Panitia kemudian mengirimkan file modul kegiatan untuk dipelajari sebelum hari briefing. Membaca modul tersebut aku menjadi sedikit panik. Oh, programnya ternyata tidak main-main. Ada contoh format lesson plan, contoh strategi mengajar, dan panduan lainnya. Intinya bagaimana memberi wawasan kepada siswa tentang profesi kita sendiri. Aku membayangkan betapa mudahnya dokter mengenalkan profesinya dibanding aku yang penulis. Bagaimana tidak, dokter dengan menggantungkan steteskop saja di lehernya sudah bisa dikenali profesinya. Apalagi kalau mereka memakai jas putihnya dan membawa jarum suntik, hehe...  Akupun mencari ide dari Om Google dan pergi ke toko buku. Ada salah satu tulisan di sebuah blog penulis yang juga merasakan hal yang sama denganku ketika menjadi relawan KI. Membacanya aku sedkit terhibur. Aku juga membaca beberapa buku tentang mengajar anak SD. Akupun akhirnya menemukan ide untuk dituangkan dalam lesson plan.
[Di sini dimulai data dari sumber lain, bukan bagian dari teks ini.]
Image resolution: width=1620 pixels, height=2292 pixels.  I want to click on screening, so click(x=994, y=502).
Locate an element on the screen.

Tentu saja formula yang kutuangkan dalam lesson plan aku uji coba dulu pada anak-anakku sendiri. Dari situ aku bisa memperbaiki, menambah dan mengurangi. Panitia mem-follow akun Ig-ku. Aku balik mem-follow. Eh, ternyata ada KI Banjarmasin, kota tempat aku tinggal. Sesaat aku sempat tertegun, mengapa aku harus jauh-jauh ke Banjarbaru kalau ternyata ada di Banjarmasin? Detik berikutnya aku segera tersadar. Tak ada yang kebetulan, bukan? Aku yakin, Tuhan sudah memilihkan aku KI Banjarbaru.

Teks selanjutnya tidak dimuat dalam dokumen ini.